Bull's-Eye collision between a spiral galaxy and a
smaller intruder sends out a ripple of energy that triggers a firestorm of new starbirth,
forming a dazzling ring-like structure.On April 23, 1996, John Bahcall from the Institute for Advanced Study gave the 1996 Buhl Lecture titled "Recent Discoveries with the Hubble Space Telescope" to a standing-room-only audience in the auditorium of the Mellon Institute. Many members of the Pittsburgh community joined those from Carnegie Mellon and the University of Pittsburgh for the talk and the reception that followed. The audience also included a large turnout of science students from local middle and high schools. The following day Bahcall gave a special Department of Physics Colloquium titled "Solar Neutrinos," a subject where he has made important contributions for three decades. In addition, he was able to meet with a number of the faculty and discuss physics and the developing plans to develop the area of astrophysics at Carnegie Mellon.
This year's Buhl Lecture represents the renewal of a sequence of talks that, in the past, brought famous physicists to the campus to give talks aimed at both a more general audience and a more specialized, scientific one. Fred Gilman, who came to the department this past academic year as Buhl Professor of Theoretical Physics, restarted the Buhl lectureship tradition. These lecturers interact with the faculty and students at Carnegie Mellon and are of great interest to the broader community.

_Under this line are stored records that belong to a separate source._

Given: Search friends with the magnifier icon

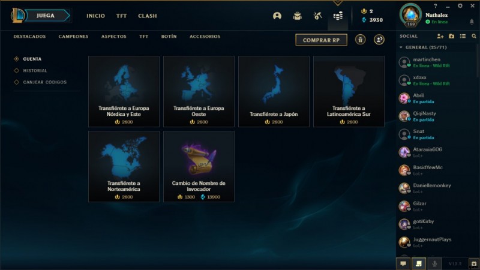Looking at the screenshot, I should click(x=474, y=36).
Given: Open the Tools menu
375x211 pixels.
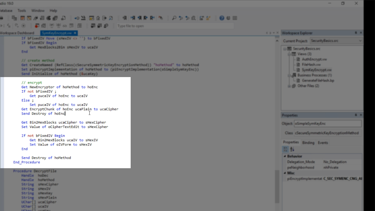Looking at the screenshot, I should point(22,11).

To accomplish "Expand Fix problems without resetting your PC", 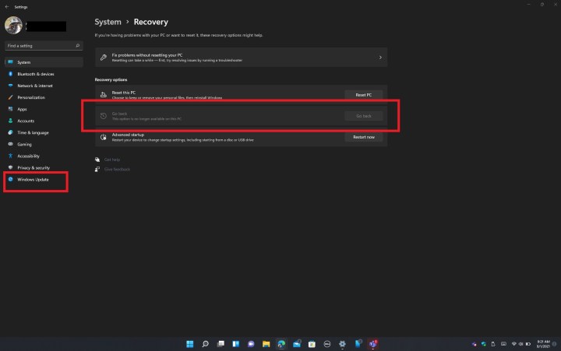I will [x=241, y=57].
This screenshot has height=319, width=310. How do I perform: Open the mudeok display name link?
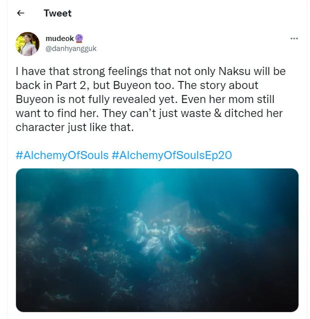(x=60, y=39)
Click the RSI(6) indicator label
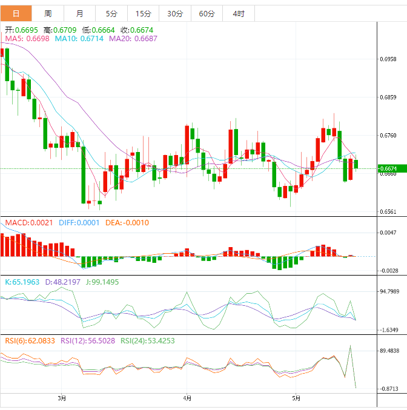Image resolution: width=407 pixels, height=410 pixels. (x=30, y=341)
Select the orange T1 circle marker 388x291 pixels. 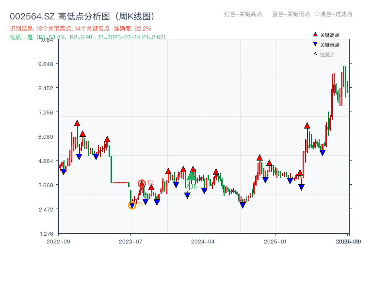(x=131, y=206)
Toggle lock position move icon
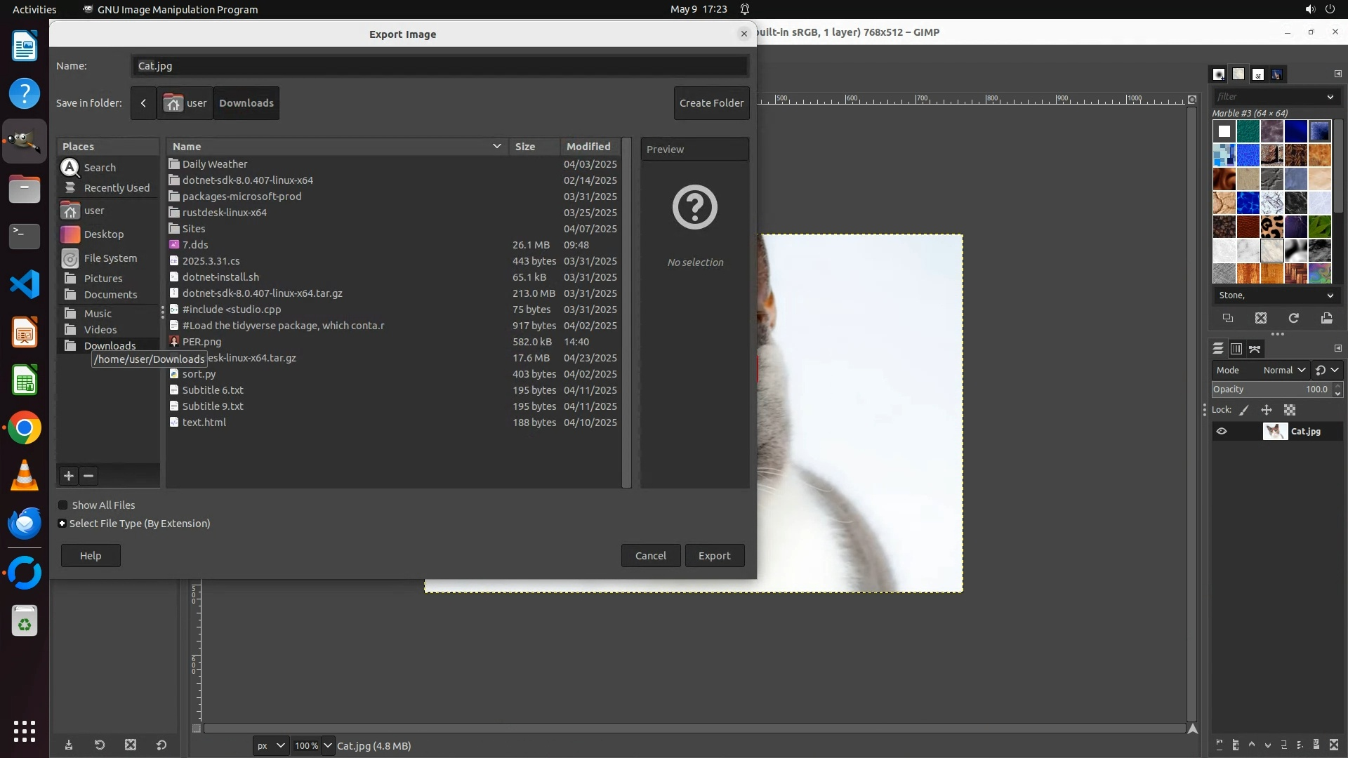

John Bahcall, this year's Buhl Lecturer, got his PhD from Harvard and did much of his early research at Caltech. He moved to the Institute for Advanced Study in the late 60's, where he became not only one of the outstanding astrophysicists in the world, but established a research center in which many other astrophysicists have been trained as students and postdoctoral fellows. During the past two decades he has been involved in the scientific leadership of astronomy and astrophysics. He was awarded NASA's Distinguished Public Service Medal for his leadership role in the proposal of the Hubble Space Telescope and in his research with it. At the beginning of this decade he chaired a committee of the National Academy of Sciences to look at both space- and ground-based astrophysics projects for the next decade, with the resulting "Bahcall Report" serving as a model for setting goals and priorities under restrictive budgetary conditions.